• WORK INSTRUCTIONS
Copy, please, the line with "The height and" and each line that follows it through the end of the data below, exactly as given and without pictures.

Stored items:

================

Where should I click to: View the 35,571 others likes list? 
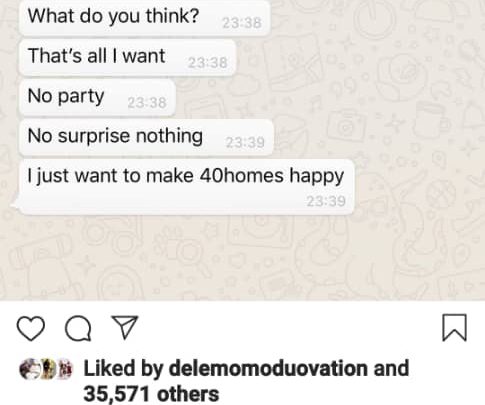click(151, 394)
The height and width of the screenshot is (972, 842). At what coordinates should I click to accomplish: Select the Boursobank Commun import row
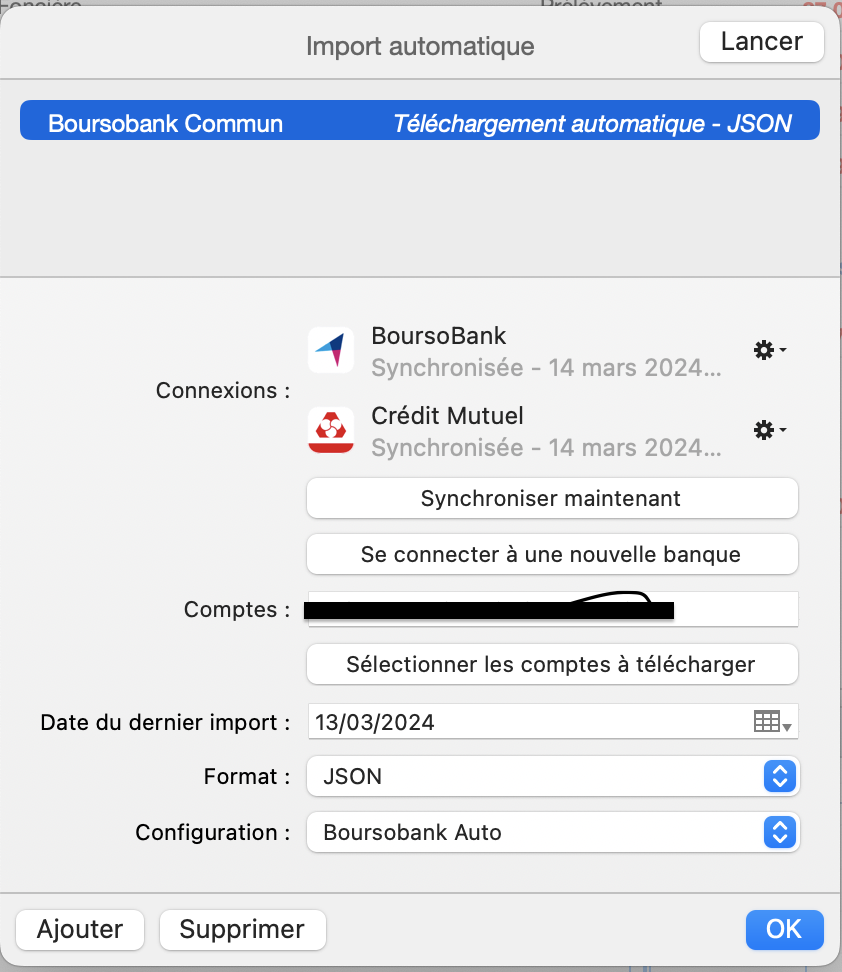coord(420,124)
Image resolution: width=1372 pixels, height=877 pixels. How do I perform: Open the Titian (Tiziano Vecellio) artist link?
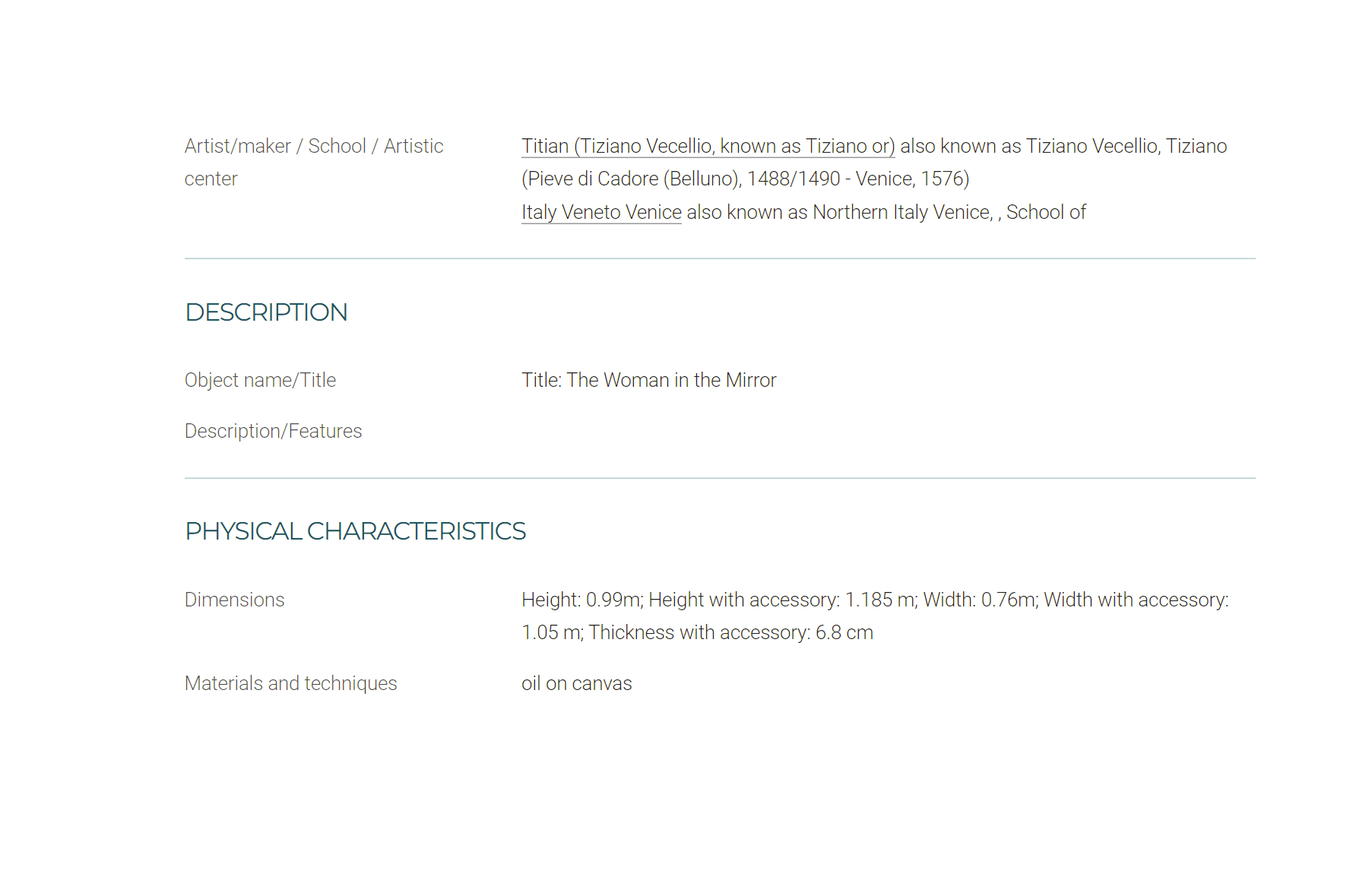point(708,146)
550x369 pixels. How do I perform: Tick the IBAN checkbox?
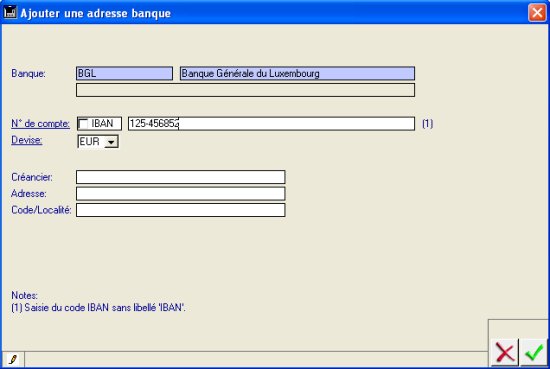[x=83, y=124]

================

• EXERCISE OUTPUT
The height and width of the screenshot is (972, 842). At what coordinates should I click to accomplish: Select the Boursobank Commun import row
coord(420,124)
Image resolution: width=1372 pixels, height=877 pixels. How do I perform: Open the Titian (Tiziano Vecellio) artist link?
point(708,146)
550x369 pixels. How do I perform: Tick the IBAN checkbox?
[x=83, y=124]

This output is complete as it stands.